* **Items from a dataset**
================

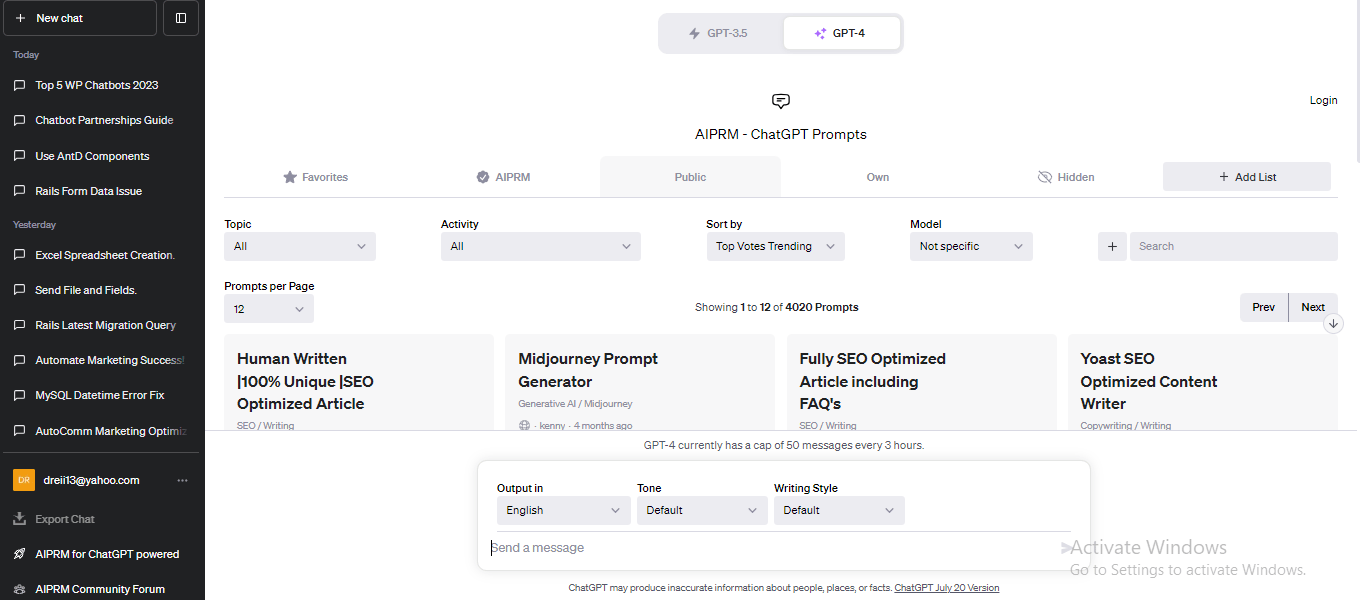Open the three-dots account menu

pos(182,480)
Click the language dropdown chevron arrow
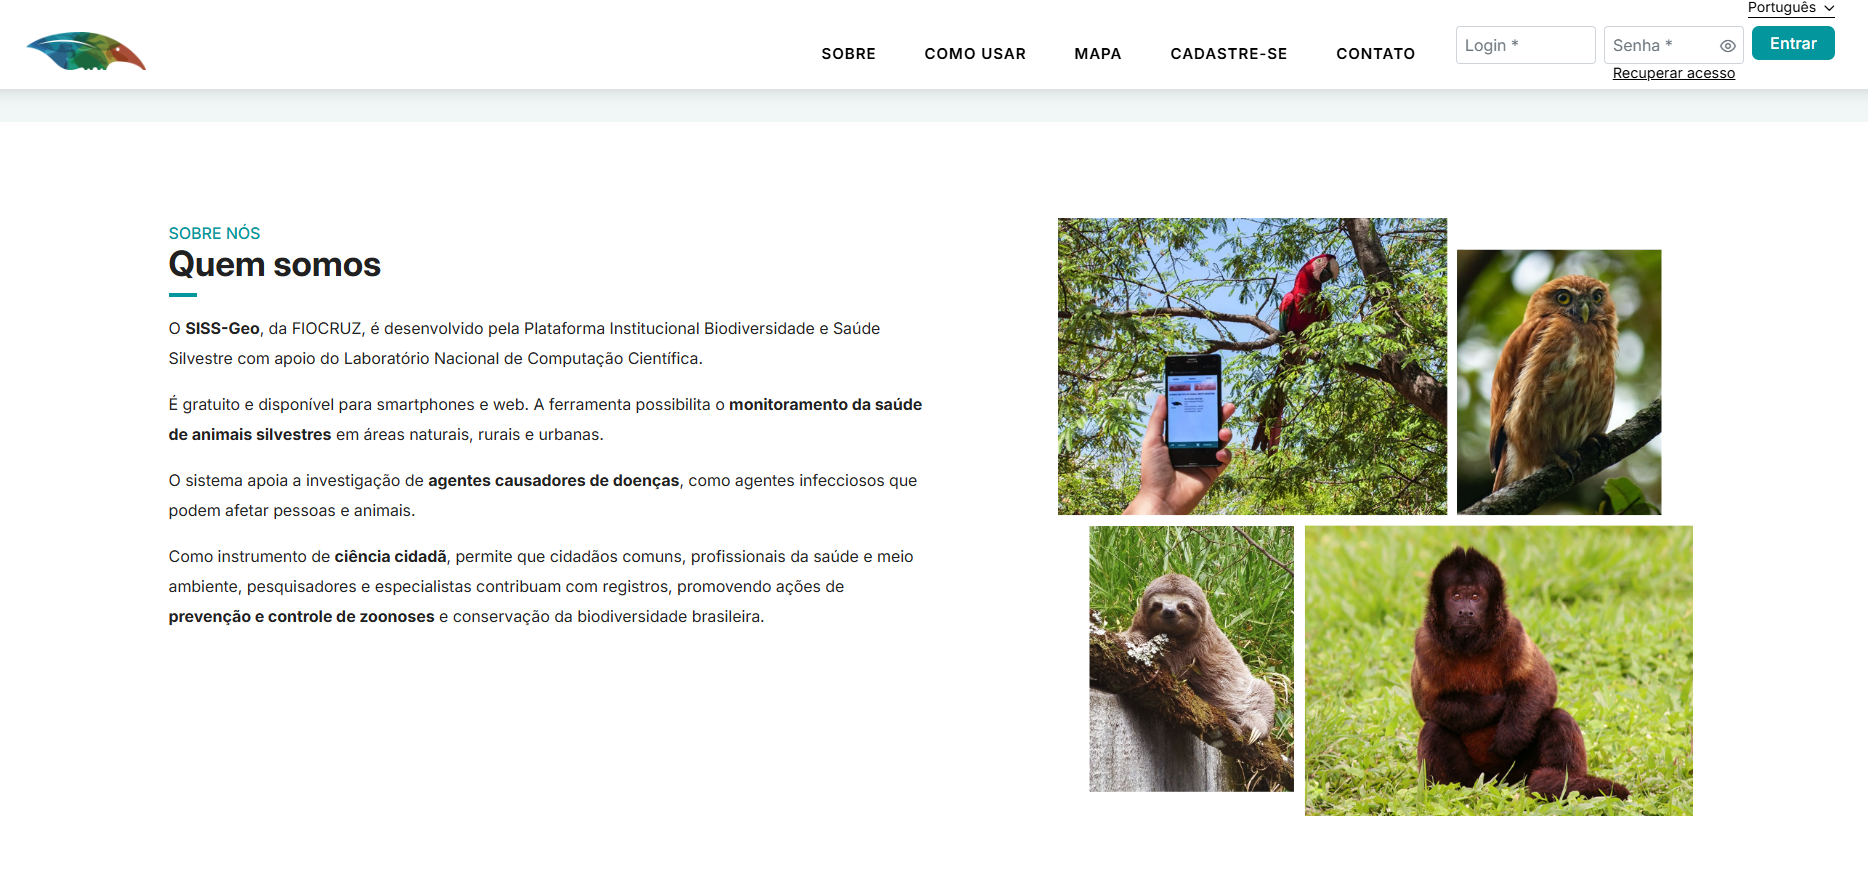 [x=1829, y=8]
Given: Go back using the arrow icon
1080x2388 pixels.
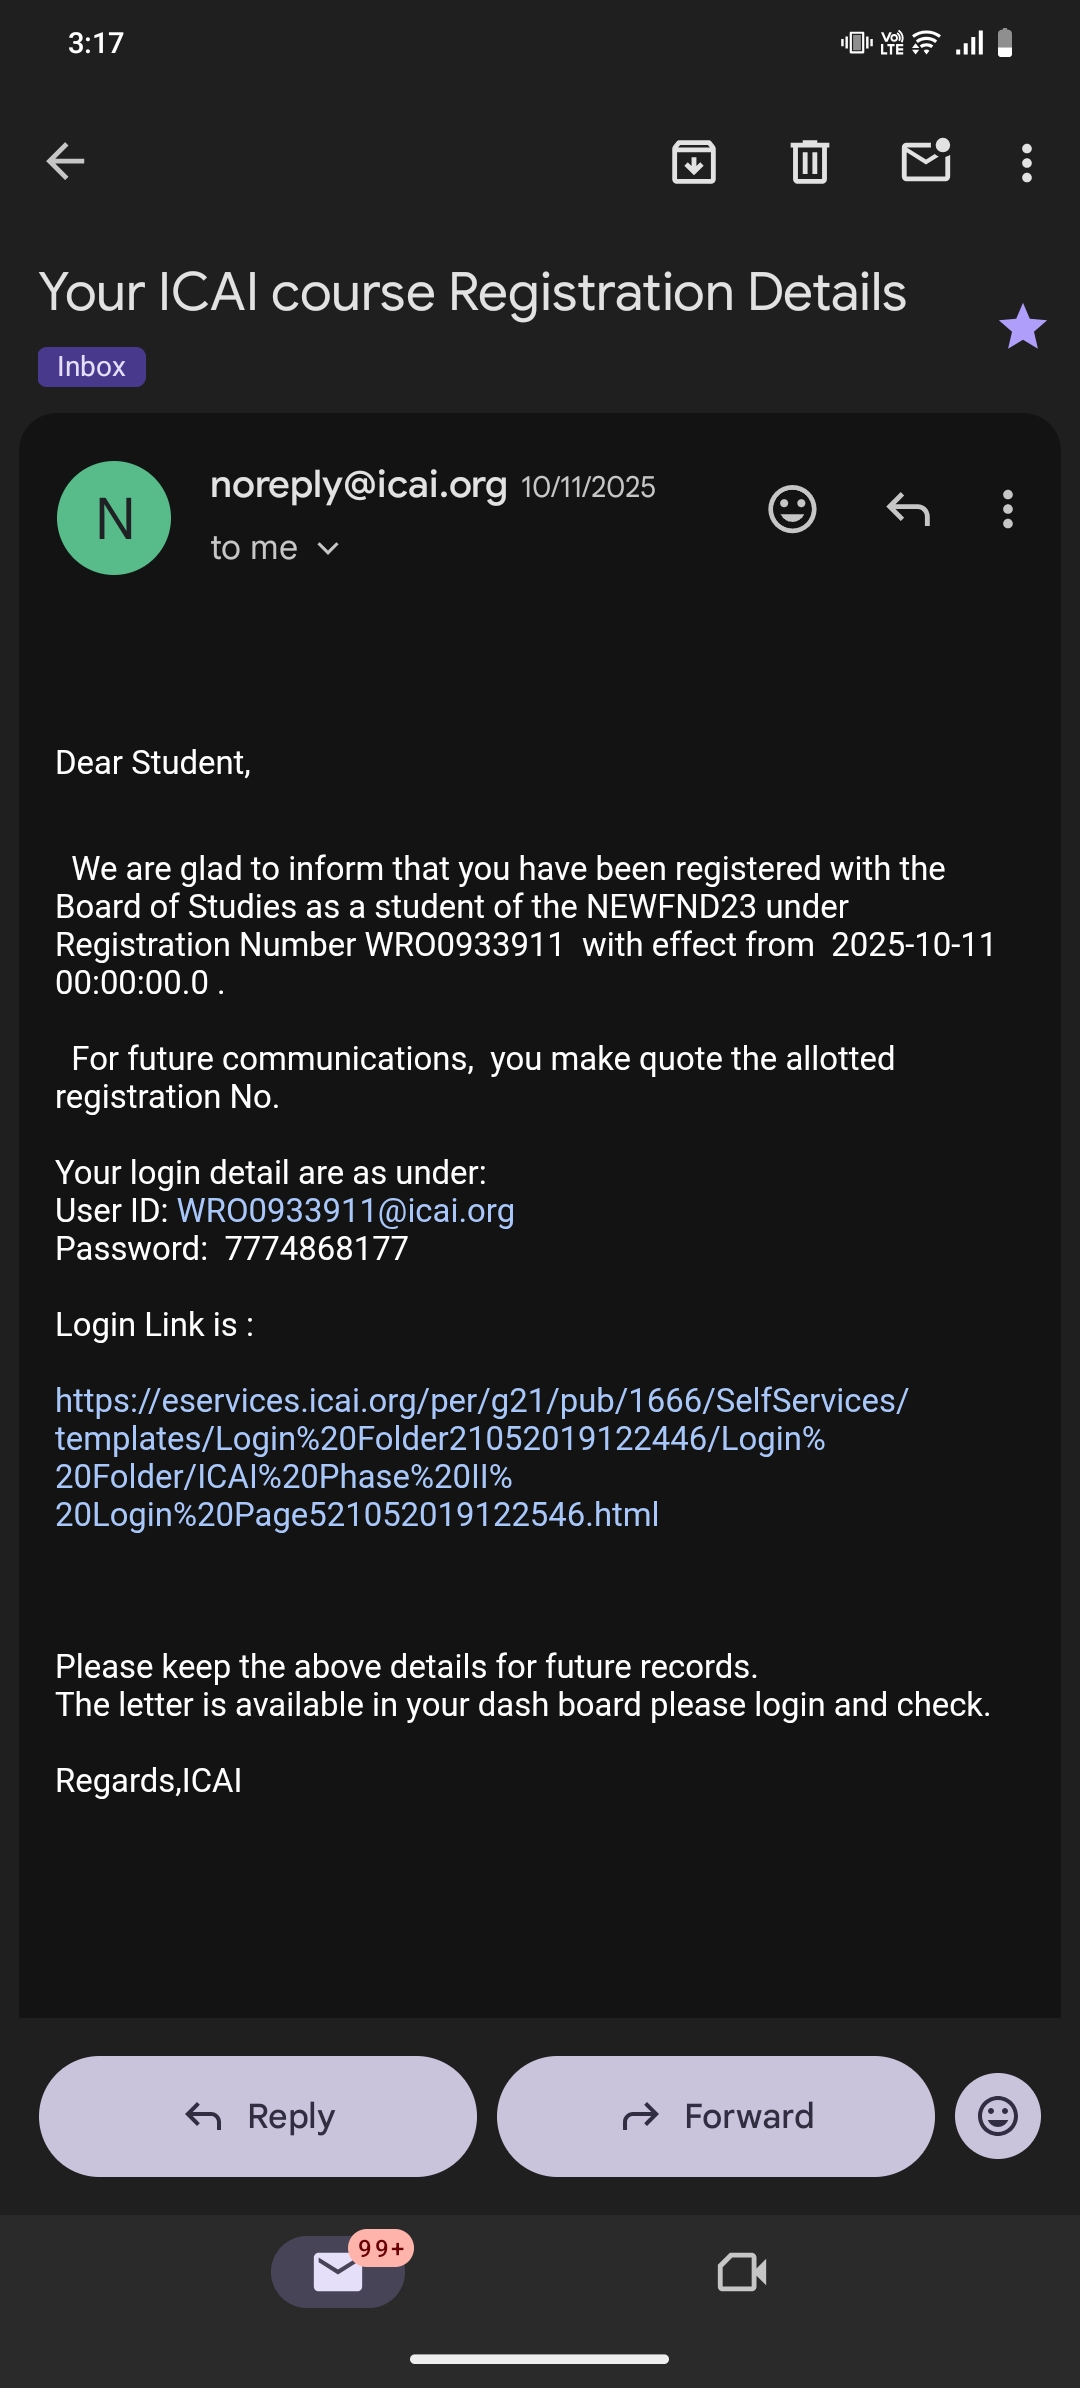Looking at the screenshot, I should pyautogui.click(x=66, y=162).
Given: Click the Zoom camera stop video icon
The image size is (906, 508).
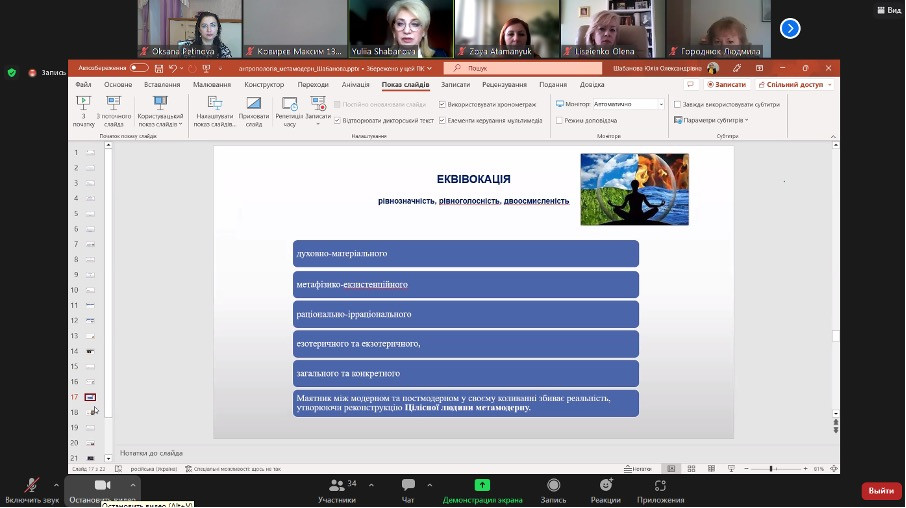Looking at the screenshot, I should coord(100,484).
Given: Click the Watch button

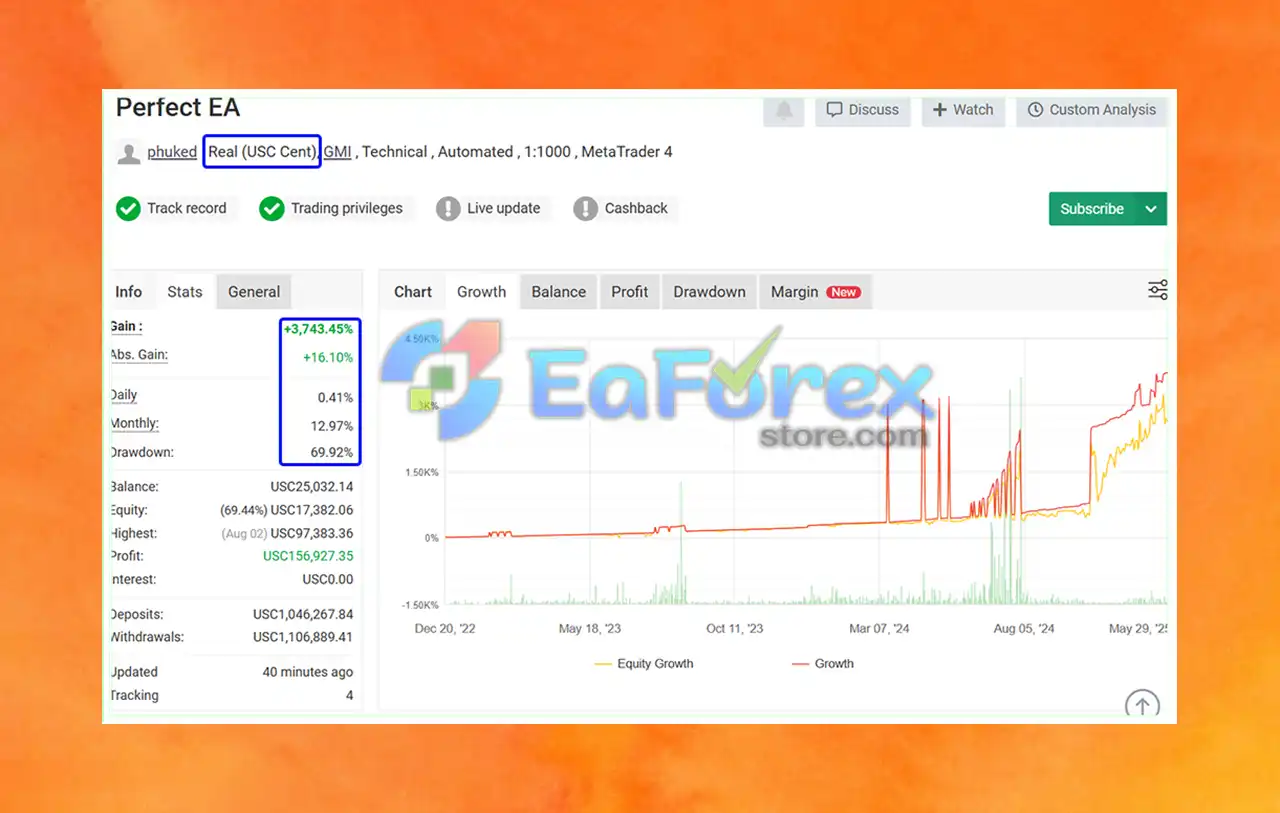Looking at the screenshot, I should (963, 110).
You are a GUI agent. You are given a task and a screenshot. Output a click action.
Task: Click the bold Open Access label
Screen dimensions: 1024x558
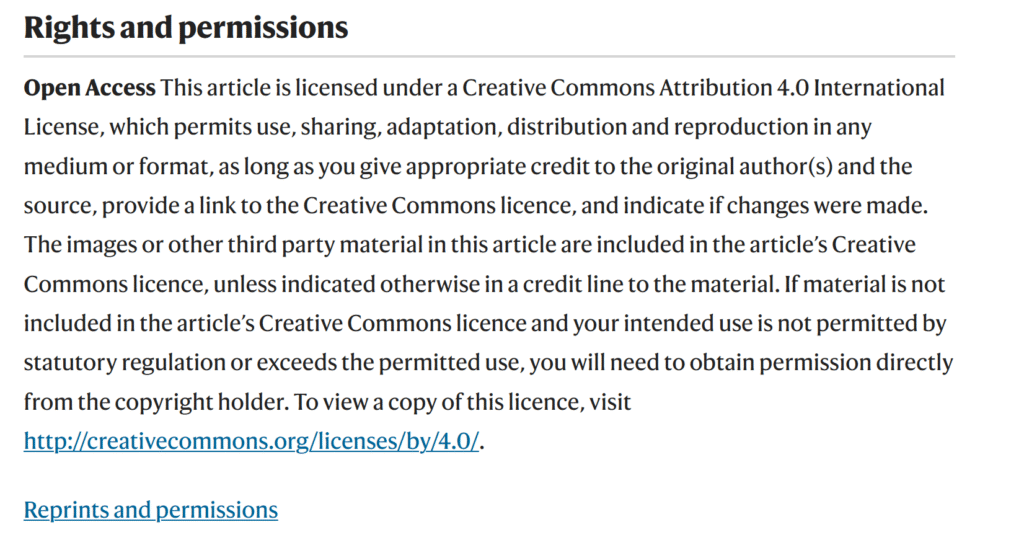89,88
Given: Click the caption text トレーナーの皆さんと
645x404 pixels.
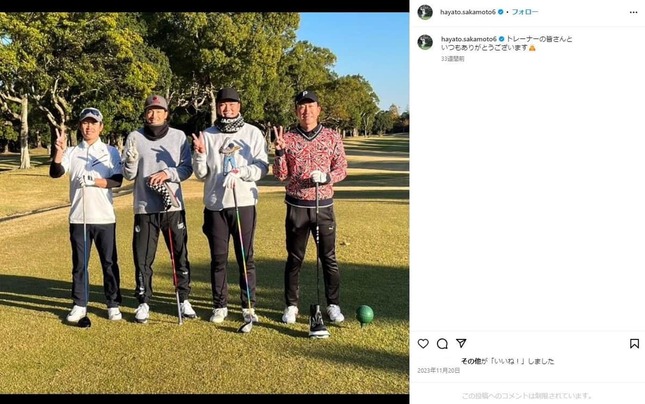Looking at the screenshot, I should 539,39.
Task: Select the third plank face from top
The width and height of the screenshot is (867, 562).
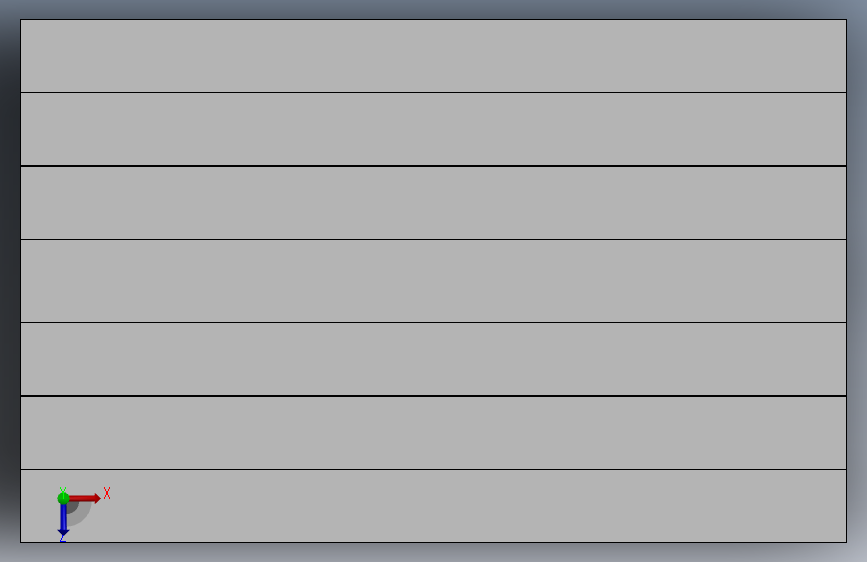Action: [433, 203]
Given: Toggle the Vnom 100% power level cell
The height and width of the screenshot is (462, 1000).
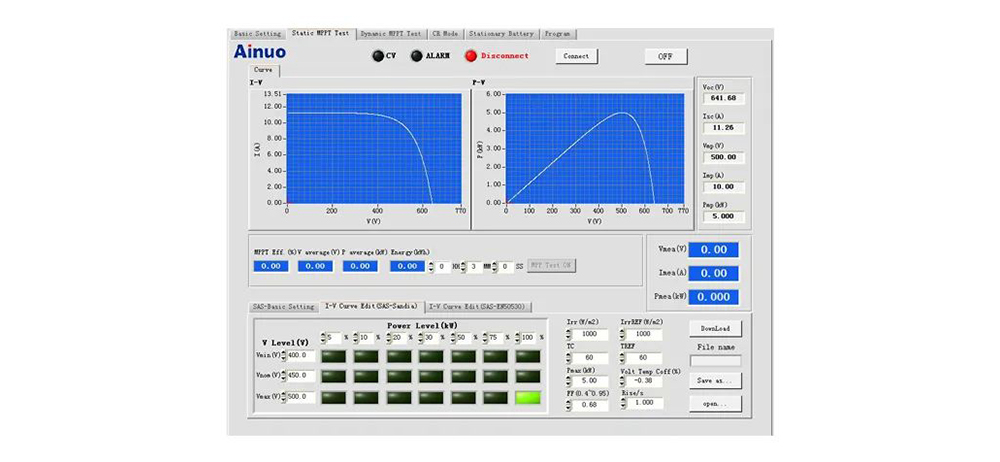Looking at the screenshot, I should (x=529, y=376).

================

* **WHAT NEEDS TO BE DONE**
Among the entries above, copy exactly the stretch from the line holding "Click the language dropdown chevron arrow" through the line holding "Given: Click the Zoom camera stop video icon", leaving out any pictures.

* **ANSWER**
Click the language dropdown chevron arrow
 [x=1829, y=8]
Given: Go back using the arrow icon
1080x2388 pixels.
Looking at the screenshot, I should pyautogui.click(x=66, y=162).
Given: Click the Zoom camera stop video icon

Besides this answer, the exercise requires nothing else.